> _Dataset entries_
BEGIN
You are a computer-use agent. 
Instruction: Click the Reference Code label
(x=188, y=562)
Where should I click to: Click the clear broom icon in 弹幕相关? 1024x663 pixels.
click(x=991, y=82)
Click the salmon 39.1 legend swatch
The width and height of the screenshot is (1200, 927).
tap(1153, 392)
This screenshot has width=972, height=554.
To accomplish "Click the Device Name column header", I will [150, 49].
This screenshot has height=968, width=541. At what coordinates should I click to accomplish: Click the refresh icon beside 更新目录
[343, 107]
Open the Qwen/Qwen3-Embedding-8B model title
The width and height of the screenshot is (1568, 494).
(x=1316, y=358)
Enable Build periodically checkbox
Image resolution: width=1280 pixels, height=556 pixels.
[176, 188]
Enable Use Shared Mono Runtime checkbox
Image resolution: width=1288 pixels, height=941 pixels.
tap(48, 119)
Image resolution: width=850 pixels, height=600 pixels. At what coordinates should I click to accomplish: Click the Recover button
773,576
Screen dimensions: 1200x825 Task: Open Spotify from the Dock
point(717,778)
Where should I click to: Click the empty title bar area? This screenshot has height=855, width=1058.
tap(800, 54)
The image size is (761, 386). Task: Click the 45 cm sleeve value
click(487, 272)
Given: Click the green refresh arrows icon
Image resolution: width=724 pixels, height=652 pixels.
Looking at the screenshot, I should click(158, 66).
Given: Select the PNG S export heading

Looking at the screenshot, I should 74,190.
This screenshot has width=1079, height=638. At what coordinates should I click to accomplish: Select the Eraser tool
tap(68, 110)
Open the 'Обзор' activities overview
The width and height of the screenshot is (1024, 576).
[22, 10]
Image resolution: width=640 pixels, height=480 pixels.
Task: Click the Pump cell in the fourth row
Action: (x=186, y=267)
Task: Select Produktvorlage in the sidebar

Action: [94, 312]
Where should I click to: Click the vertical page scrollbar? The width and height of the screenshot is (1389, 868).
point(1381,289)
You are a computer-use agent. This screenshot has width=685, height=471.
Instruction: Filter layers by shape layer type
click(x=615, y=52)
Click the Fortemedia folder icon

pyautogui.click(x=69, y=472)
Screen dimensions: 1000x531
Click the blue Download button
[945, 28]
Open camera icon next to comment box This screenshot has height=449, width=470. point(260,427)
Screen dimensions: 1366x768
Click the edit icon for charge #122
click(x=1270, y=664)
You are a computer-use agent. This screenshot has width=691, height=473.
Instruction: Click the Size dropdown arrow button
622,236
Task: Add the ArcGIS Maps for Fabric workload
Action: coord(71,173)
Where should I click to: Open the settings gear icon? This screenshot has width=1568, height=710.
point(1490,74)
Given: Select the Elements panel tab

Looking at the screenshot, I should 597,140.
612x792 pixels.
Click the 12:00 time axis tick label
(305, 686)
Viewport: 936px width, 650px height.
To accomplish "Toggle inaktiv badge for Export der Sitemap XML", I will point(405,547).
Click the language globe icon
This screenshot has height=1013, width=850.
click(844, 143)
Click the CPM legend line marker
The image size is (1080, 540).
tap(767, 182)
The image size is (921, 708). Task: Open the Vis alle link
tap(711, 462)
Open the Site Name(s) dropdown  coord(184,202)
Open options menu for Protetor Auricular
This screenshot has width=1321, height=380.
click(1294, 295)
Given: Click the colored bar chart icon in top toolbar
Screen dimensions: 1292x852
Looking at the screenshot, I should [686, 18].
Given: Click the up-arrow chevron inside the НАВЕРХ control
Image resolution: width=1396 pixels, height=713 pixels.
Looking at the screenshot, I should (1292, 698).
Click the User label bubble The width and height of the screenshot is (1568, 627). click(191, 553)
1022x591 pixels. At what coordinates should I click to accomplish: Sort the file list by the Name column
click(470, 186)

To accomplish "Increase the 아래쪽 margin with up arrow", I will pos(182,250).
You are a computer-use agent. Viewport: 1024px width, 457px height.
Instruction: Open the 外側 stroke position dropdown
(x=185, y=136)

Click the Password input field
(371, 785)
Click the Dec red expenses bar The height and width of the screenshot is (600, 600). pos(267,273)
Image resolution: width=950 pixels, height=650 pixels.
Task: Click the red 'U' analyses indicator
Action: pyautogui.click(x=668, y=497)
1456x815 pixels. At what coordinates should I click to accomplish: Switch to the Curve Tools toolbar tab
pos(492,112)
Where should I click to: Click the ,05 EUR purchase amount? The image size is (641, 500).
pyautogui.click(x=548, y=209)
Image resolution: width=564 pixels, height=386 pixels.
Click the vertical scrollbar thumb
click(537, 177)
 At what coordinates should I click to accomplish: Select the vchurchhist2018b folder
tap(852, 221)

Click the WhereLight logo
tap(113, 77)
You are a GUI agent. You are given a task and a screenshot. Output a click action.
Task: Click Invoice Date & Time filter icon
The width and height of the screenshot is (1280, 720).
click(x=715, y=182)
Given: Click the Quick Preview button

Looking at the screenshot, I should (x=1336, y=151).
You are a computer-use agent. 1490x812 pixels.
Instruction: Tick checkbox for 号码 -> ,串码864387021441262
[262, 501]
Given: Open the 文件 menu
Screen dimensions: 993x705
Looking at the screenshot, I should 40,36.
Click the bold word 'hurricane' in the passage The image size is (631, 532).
END
> _WORK REQUIRED_
Once you have found every line above holding the word "will", copy those lines.

> _RESPONSE BELOW_
To accomplish "Click the Device Name column header", I will [150, 49].
To accomplish "Toggle inaktiv badge for Export der Sitemap XML", I will point(405,547).
To accomplish "Increase the 아래쪽 margin with up arrow", I will pos(182,250).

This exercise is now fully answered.